Masih tergiang-ngiang kalimat yang di ucapkan olehnya. Setelah lama tak bertemu kita  menjadi renggang selama 10 tahun. Kedua mataku memperhatikan pemandangan saat kereta berjalan cepat dan terburu-buru. Aku melihat orang-orang berkumpul pada sisi jalanan. Dan deretan perumahan berjejer rapi dari balik kaca jendela bergoyang tiada lembut. Berjalan cepat beriringan setiap roda kereta api melangkah.
Sudah 2 jam Stasiun Solo Balapan telah kulewati. Kerudungku berwarna abu-abu melambai selama perjalanan terjadi, bahkan daun pepohonan bergoyang terburu-buru dari balik jendela kereta terlihat. Haahh... Sunyi tak menemani jiwaku kini. Kalang kabut seperti roda kereta api membentur rel kereta. Bahkan kata-kata dari Tante Mira terus menghentak keras kepada diriku. Langit biru kini terlihat tampak mendung bahkan seperti kedua bola mataku. Sambil kugenggam erat kain batik ini. Untuk masa depanku. Dan pernikahan dengan Keenan tahun depan nanti.
Menyusuri lantai-lantai marmer putih,
Duduk ramai-ramai di bangku panjang,
Bercengkerama di tengah meja meriah,
Dan aku telah pulang.
"Kau tidak pulang. Rumah ini bukanlah tujuan kehadiranmu." Katamu tegas. Dengan sorot mata tajam menatapku. Terulang lagi suara dari bibir itu terucapkan. "Bahkan kamu sudah pulang dan tinggal bersama Ibumu. Yang telah bersusah payah melahirkan engkau namun belum dapat membesarkan dan mendidikmu." Kulirik foto kita bersama saat aku lulus dari SMA Batik. Bagai satu keluarga lengkap. Di foto tersebut Tante Mira bersama Paman Danu serta kedua anaknya. Aku, Kirana berada di tengah-tengah kalian. Sejak hari itu aku miliki keinginan memberanikan diri dan meninggalkanmu dan keluarga. Dua minggu setelah kelulusan dari SMA.

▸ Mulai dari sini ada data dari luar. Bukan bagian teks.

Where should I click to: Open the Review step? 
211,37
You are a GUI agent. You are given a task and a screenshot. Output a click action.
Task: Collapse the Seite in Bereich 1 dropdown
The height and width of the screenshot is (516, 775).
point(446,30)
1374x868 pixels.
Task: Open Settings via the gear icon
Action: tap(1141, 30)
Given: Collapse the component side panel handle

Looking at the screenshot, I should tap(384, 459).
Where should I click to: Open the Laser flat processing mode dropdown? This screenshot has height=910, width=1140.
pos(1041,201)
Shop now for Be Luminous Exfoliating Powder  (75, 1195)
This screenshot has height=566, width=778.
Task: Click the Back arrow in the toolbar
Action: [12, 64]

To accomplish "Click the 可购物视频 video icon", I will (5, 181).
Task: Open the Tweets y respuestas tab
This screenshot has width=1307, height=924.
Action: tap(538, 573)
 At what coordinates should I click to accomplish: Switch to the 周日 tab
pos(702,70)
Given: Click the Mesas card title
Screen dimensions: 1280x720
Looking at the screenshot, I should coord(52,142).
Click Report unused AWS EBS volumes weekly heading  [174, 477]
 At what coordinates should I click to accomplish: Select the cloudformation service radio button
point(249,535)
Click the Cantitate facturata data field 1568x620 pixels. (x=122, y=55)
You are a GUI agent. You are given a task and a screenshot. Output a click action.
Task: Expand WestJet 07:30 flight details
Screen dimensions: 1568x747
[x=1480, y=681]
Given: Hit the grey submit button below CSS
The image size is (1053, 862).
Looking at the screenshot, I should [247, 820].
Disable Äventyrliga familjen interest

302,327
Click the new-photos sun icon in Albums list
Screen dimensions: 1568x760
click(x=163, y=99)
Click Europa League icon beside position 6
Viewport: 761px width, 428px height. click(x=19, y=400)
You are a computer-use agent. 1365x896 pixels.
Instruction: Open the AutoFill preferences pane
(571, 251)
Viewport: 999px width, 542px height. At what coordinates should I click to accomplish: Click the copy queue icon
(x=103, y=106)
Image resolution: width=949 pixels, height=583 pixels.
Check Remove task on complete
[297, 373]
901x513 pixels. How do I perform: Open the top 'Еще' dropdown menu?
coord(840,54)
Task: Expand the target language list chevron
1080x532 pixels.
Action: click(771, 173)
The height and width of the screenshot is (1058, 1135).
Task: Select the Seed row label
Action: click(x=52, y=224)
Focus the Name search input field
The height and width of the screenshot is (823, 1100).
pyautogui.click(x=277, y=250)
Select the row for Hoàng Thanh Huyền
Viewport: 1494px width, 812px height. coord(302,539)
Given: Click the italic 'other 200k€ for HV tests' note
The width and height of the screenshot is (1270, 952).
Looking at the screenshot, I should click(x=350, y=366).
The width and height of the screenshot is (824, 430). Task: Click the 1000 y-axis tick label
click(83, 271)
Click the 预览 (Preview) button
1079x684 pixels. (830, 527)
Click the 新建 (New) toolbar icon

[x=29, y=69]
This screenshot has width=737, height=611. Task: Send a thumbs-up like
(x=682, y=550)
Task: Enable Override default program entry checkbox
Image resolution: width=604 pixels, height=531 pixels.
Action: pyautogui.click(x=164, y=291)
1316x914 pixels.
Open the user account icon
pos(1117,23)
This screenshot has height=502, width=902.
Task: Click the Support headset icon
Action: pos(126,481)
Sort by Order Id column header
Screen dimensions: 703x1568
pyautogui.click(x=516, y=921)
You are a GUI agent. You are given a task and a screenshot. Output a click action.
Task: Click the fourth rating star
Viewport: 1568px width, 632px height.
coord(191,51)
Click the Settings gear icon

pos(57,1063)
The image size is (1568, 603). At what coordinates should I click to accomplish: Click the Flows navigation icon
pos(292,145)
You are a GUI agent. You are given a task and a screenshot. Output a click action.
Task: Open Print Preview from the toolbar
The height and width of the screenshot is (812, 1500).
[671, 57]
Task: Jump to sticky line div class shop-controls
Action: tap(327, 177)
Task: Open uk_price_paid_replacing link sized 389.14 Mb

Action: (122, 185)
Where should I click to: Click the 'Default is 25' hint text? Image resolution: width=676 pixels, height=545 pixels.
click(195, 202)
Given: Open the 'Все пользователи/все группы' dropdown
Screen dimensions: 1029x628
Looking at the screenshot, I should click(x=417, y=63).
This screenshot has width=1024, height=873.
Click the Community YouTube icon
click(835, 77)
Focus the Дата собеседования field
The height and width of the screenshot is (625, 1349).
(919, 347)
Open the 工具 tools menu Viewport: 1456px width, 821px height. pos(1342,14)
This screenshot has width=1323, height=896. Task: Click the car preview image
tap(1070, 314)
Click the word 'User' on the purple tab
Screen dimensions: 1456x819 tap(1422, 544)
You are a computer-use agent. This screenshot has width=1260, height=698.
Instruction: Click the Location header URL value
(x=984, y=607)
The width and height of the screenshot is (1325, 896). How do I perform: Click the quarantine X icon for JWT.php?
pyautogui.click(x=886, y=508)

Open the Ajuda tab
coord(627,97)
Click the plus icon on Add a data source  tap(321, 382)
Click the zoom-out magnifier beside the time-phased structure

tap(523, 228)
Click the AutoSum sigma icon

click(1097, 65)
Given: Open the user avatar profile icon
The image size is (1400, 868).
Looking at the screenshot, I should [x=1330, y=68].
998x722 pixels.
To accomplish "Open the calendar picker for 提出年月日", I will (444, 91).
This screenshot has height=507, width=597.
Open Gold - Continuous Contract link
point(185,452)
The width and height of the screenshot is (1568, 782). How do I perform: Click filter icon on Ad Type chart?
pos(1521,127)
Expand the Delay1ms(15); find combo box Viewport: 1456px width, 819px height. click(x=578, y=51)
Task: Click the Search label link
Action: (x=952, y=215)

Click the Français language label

Inginku tinggal bersama Ibu dan mencari nafkah di sana. Segala pekerjaan kujalani menjadi gadis penjaga Stand di pameran hingga bekerja paruh waktu di toko kosmetik. Namun setelah aku mendengar kabar anak Tante Mira meninggal karena kecelakaan mobil. Aku berkata menyesal telah lama tidak pulang. Bahkan kedatanganku sudah sangat terlambat.
"Sedari kecil kau tinggal bersama kami dan kehadiranmu hanya sementara di sini. Tinggalmu di Jakarta, Kota kelahiran dan masa kecil yang engkau kenang. Dan di sana kau sudah pulang dan tinggal bersama kedua orangtuamu." Tante membuka sebuah lemari dan ada sebuah kotak panjang berselimut kertas kado warna hijau. Lalu kubuka kotak tersebut ada kain batik tersimpan rapi. Aku teringat kembali. Saat engkau duduk di tengah halaman dengan kursi pendek temani Tante. Kedua tanganmu lincah menari pada sehelai kain putih lebar dan panjang. Kau membuat motif batik perlahan demi perlahan dengan canting dan lelehan lilin malam menempel pada kain itu.
 Kain daster membalut tubuh dan terbiasa kacamata berdiri tegak di wajahmu. Kedua mata terpaku pada sehelai kain putih dan bagaikan seorang pelukis menggambar keindahan alam di atas kanvas. "Pada akhirnya kuberikan juga kain tersebut kepadamu. Semoga pernikahanmu lancar nantinya, Kirana. Sesungguhnya Ibumu sudah memberitahu tentang kabarmu sebelumnya.
Namun Tante Mira telah lama membeli kain tersebut saat pernikahan Kejora, sepupumu." Kedua bola matamu sayu. Tentang aku atau tentang Silvia? Wajah sendu Tante kini terlihat dengan jelas. Tak kulihat Paman Danu di sebelahmu kini. Bahkan sering kudengar kabar tidak baik tentangnya dari bisik-bisik tetangga. Tidak temani saat kau tengah berduka oleh kelam dunia. Bahkan mengambil paksa anakmu yang kedua. Semua terjadi dengan begitu cepat.